#### DIRECTIVE 1
Using the Japanese maple pruning article below, decide whether each statement agrees with it: (a) Experts consider spring the best time to prune Japanese maples. (b) Upright Japanese maples have lacy-looking leaves. (c) Pruning in winter makes it easier to see which branches need cutting back. Answer yes or no for each, and quote the words that decide it.
#### DIRECTIVE 2
In the Japanese maple pruning article below, turn the paragraph that begins "There are two major types" into a short list that keeps its main facts.
#### DIRECTIVE 3
Carry the Japanese maple pruning article below forward from its final sentence.

[BEGIN PAGE TEXT]

How To Prune An Overgrown Japanese Maple Tree

In this article, I’ll be showing you how to prune a Japanese maple tree.

There are two major types of Japanese maple trees: Laceleaf and upright maples. The Lacleafs have a weeping form with lacy-looking leaves, while the uprights have more solid leaves and grow to point upwards without tilts.

Both of these species are beautiful, but to maintain its beautiful looks, you have to prune them properly.

When To Prune Japanese Maple Tree

Unlike many other trees, Japanese maples are not season-specific.

However, pruning in the spring may not give you the best results, since this is when the tree will be producing new growth and will be flowing with sap. Pruning in the winter and the summer seasons are considered by experts as the best times.

The reason why winter is preferred is that the tree loses some of its leaves during this season, which makes it easier to spot the branches that need to be cut back.

[END PAGE TEXT]
[BEGIN DATASET CONTENT]

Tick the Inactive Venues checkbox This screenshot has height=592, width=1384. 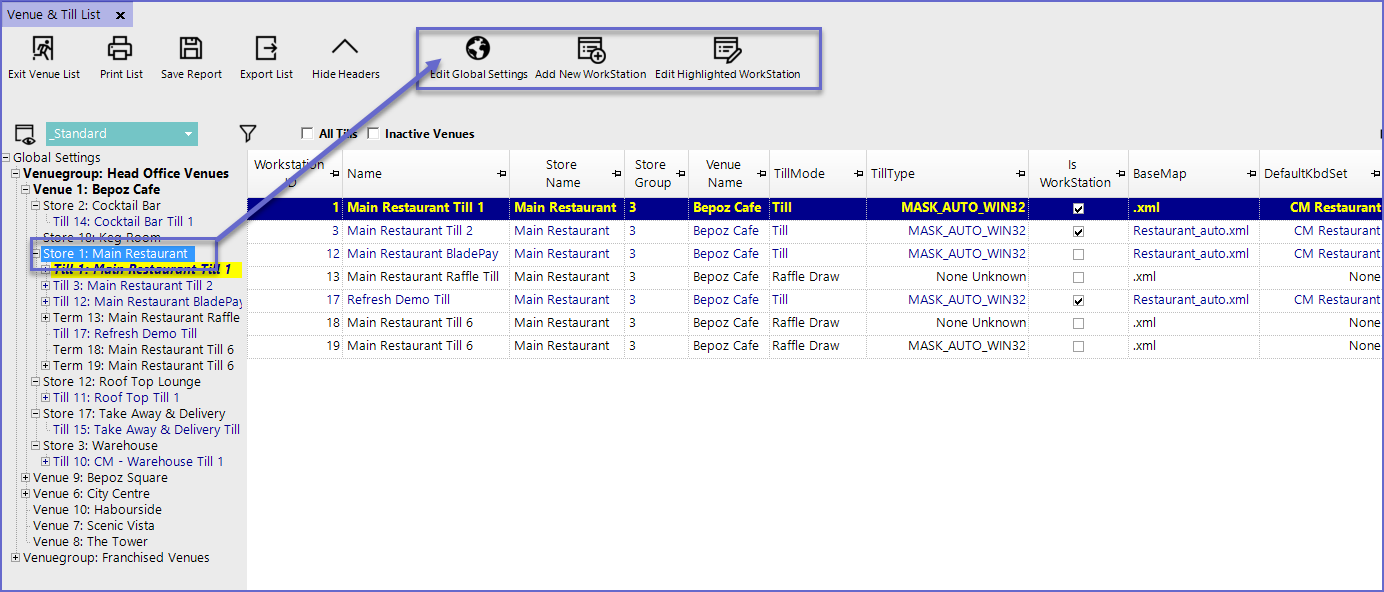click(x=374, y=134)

[END DATASET CONTENT]

#### EXERCISE OUTPUT 1
(a) No: "Pruning in the winter and the summer seasons are considered by experts as the best times."
(b) No: "the uprights have more solid leaves"
(c) Yes: "which makes it easier to spot the branches that need to be cut back."

#### EXERCISE OUTPUT 2
- Japanese maples come in two major types: Laceleaf and upright.
- Laceleaf maples have a weeping form and lacy-looking leaves.
- Upright maples have more solid leaves and grow pointing upward without tilts.

#### EXERCISE OUTPUT 3
The summer on the other hand permits for more accurate measurement of the brand that needs thinning. You have to be careful of the temperature if you plan to prune in the summer. If the temperature is too hot, removing branches that provide shade will allow harsh sunlight into the center of the tree.

A summer temperature of 80° Fahrenheit is ideal for pruning the Japanese Maple tree.

Pruning Upright Trees

To prune the upright Japanese Maple tree, you need to follow 4 major steps.

Firstly, you have to prune off the lower limbs which choke the lower shrubs or cause obstacles to walkways. Secondly, you need to prune off the deadwood. These include dead or brittle branches that no longer produce foliage.

The next step is to separate the tree into different layers. Remove any branches that are encroaching into the layers below or above them.

The fourth and final step is to give the branches an even thinning. Cut off some of the small lateral branches and keep the others to get an all-round thinned outlook.

The preferred look is to have fewer branches filling the empty spaces.

Pruning Laceleaf Trees

Pruning the Laceleaf Japanese Maple tree is a bit more complicated than pruning the uprights. Some gardeners don’t like pruning this species at all, but this will result in too much foliage.

On the other hand, some gardeners are fond of pruning too much, which will result in very little foliage.

For the upright maples tree, it is important to preserve the tree’s natural shape and promote its shell-shaped growth.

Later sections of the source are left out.